(Text segment)
Prince estate case heads back to Minnesota courtroom
CHASKA, Minn. (AP) A Minnesota judge overseeing the legal proceedings surrounding Prince’s estate said Monday there will be no quick decisions on who should be allowed to inherit from the late megastar.
Prince died in late April of an accidental drug overdose, with no known will or children. A sister and five half-siblings are in line to inherit, with several others claiming a tie to the performer.
While attorneys for Tyka Nelson, Prince’s sister, and others pushed for a quick resolution to establish control of an estate estimated at $300 million or more, the court first needs to set ground rules for which claimants can be considered.
Noting the complexity of claims and parentage law, Carver County District Judge Kevin Eide said he may forward his eventual decision to an appellate court for immediate review, drawing out the process even longer.
“This case is perhaps unique in the state of Minnesota,” he said. “I want to do it right because it’s important to a lot of people.”
(End Text segment)
(Available data)
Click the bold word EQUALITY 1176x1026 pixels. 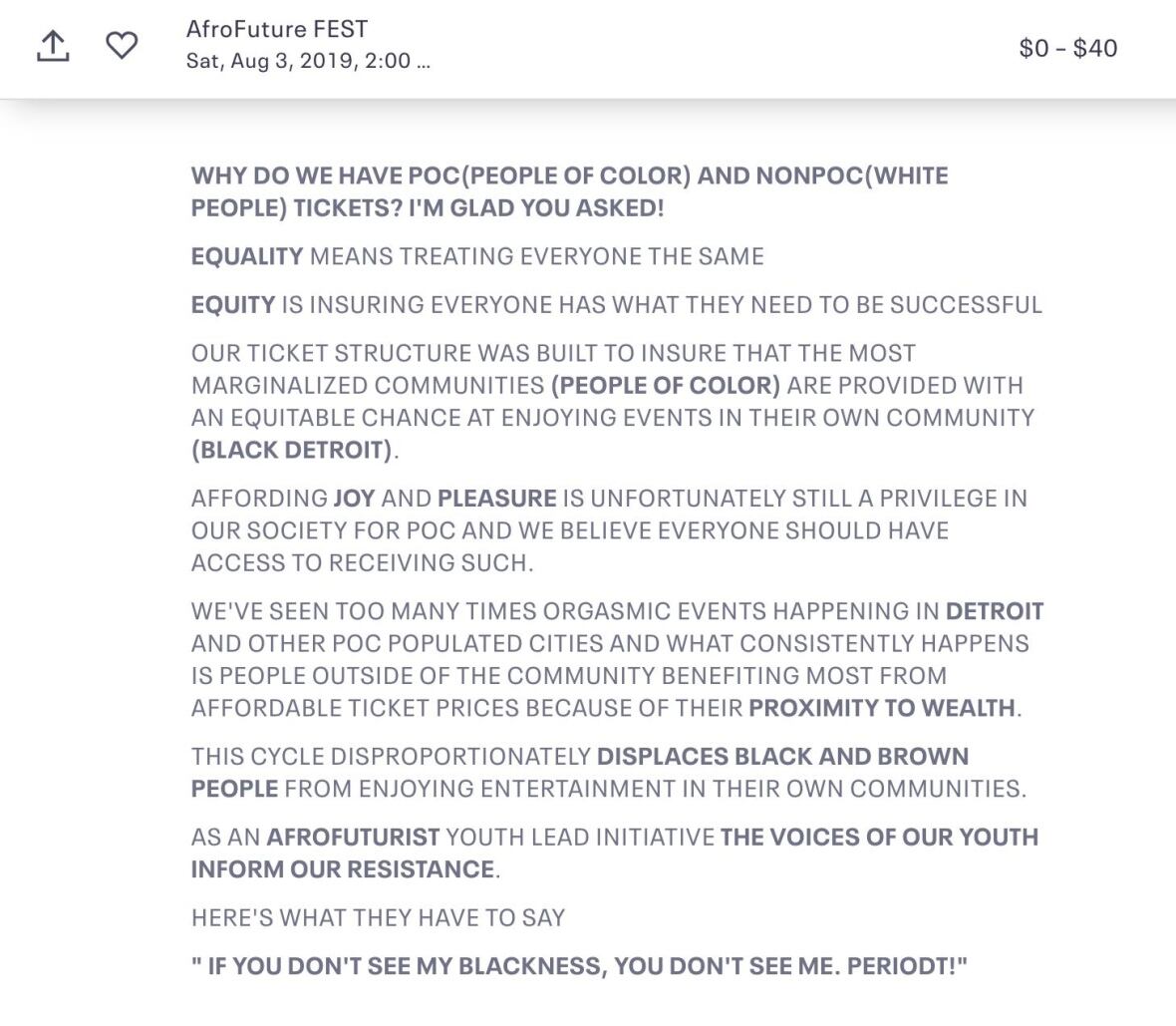(x=247, y=256)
(End Available data)
Study questions:
(A) Translate this sentence from the Prince estate article into Spanish: "Prince died in late April of an accidental drug overdose, with no known will or children."
(B) From the Prince estate article, reproduce the part that opens with the words containing "Prince estate case" and closes with "can be considered.".
(C) Continue the article about the Prince estate case from its final sentence.

Task answers:
(A) Prince murió a finales de abril a causa de una sobredosis accidental de drogas, sin testamento conocido ni hijos.

(B)
Prince estate case heads back to Minnesota courtroom
CHASKA, Minn. (AP) A Minnesota judge overseeing the legal proceedings surrounding Prince’s estate said Monday there will be no quick decisions on who should be allowed to inherit from the late megastar.
Prince died in late April of an accidental drug overdose, with no known will or children. A sister and five half-siblings are in line to inherit, with several others claiming a tie to the performer.
While attorneys for Tyka Nelson, Prince’s sister, and others pushed for a quick resolution to establish control of an estate estimated at $300 million or more, the court first needs to set ground rules for which claimants can be considered.

(C)
The decision on Prince’s heirs will determine not just who gets Prince’s current wealth and Paisley Park recording studio but also who controls his music and the image he cultivated over four chart-topping decades. Industry experts have said his earnings potential after death is vast.
David Crosby of Bremer Trust, the court-appointed special administrator for Prince’s estate, said they searched through “thousands of boxes” for a will but found nothing. With no living parents or children, siblings are next in line, and it’s up to the court to sort out which of them benefits and who is truly related.
More than two dozen attorneys crowded into the small courtroom in the Minneapolis suburb of Chaska to jostle over the ground rules for who may ultimately be considered.
Attorneys for Tyka Nelson pushed the court to take a narrow view of heir eligibility. Nelson’s claim and that of several half-siblings are firmly based on legal documents that establish Prince’s parentage, including a divorce record for his parents.
They said claimants who have asserted that Prince’s parents were someone other than John Nelson and Mattie Shaw should be rejected. Brian Dillon, an attorney for Tyka Nelson, urged Eide to act quickly.
“There is some urgency in determining who are the rightful heirs,” Dillon said. “We are now more than 2 1/2 months out from (Prince’s) death.”
Claimants who disputed Prince’s parentage pushed for a broader view of eligibility. James Selmer represents Venita Jackson Leverette, who claims that Prince’s real father was Alfred Jackson Sr. and that she is Prince’s half-sister.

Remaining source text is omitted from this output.